— BEGIN Passage provided —

You are viewing a plain text version of this content. The canonical link for it is here.
Posted to dev@httpd.apache.org by Dean Gaudet <dg...@arctic.org> on 1997/12/20 23:36:12 UTC
[PATCH] fix Rasmus' chunking error
On Tue, 16 Dec 1997, Roy T. Fielding wrote:
> >When I load up the port 81 page a dialog pops up which says:
> >
> > "Internet Explorer cannot open the Internet Site http://www.ler....
> > Could not complete operation due to error 800c0008"
> >
> >and it shows me about 3/4 of the page. The port 80 URL comes up fine.
> >Both servers are set up with the same document root for the
> >www.lerdorf.on.ca host-header virtual host, so it is the exact same file
> >being served up in both cases.
>
> The last chunk is screwed up....
>
> positive input during the initial development of the interpreter.
> ^M
> 1^M
> <^M
> /font>
> </body></html>
> 0^M
> ^M
>
> which means that the module is doing something screwy with the buff.c
> calls or there is some borderline case that is being tickled. You
> could output the same contents as a CGI (without content-length)

— END Passage provided —
— BEGIN Information shown —

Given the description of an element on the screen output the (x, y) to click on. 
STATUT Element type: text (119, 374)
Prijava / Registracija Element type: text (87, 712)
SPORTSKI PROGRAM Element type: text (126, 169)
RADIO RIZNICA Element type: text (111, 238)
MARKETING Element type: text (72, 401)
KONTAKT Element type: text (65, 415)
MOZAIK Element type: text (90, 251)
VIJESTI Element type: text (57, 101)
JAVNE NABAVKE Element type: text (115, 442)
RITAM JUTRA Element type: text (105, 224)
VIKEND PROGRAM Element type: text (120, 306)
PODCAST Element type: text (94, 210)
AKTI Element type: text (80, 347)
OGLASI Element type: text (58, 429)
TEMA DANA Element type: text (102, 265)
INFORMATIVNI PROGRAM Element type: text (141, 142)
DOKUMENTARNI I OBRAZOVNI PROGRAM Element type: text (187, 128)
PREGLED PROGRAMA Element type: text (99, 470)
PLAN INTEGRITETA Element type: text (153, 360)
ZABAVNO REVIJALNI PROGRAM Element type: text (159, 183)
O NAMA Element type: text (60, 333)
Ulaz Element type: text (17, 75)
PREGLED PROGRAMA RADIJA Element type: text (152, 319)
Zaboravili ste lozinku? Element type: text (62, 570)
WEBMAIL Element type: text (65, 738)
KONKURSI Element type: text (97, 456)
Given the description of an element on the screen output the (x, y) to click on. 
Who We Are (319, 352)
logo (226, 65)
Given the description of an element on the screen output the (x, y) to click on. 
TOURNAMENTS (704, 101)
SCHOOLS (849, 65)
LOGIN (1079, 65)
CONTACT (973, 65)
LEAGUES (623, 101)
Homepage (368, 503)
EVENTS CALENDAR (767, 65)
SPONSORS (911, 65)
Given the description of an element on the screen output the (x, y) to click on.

— END Information shown —

Task requirements:
[1] In the mailing list post about the chunking error, what error number does the Internet Explorer dialog give?
[2] Pick up the mailing list post about the chunking error from its last line and keep writing.
The rows have nothing to do with what you're asked here.

Results for the exercise:
[1] 800c0008

[2]
> and see if that is the case, but I suspect it is a problem with
> mixing buffers. Try a systrace (truss) to see if you can pick up on
> a weird call pattern, or try stepping through it with gdb.
>
> This is definitely not a bug in IE4.
Right, it's our bug. In fact there's two buglets happening. The first is
that bputc() does not understand chunking... it's a macro defined in
buff.h and I guess I missed it. When it fills the buffer it calls
bflsbuf() to flush and buffer a single character, but it doesn't call
start_chunk() before starting the new buffer. Rather than slow down/expand
the macro any I chose to fix this problem by doing a start_chunk() in the
bflsbuf() routine. This bug exists in 1.2.
The second buglet is that when using bputc(), it is way easy to trigger
the large_write() code. What was happening above was that it would
trigger large_write(), do a 4 element writev() (the buffer, chunked, plus
a chunk header, the 1 byte to write, and a chunk footer). A workaround is
to not consider 1 byte writes for large_write(). large_write isn't in 1.2
so this bug isn't either.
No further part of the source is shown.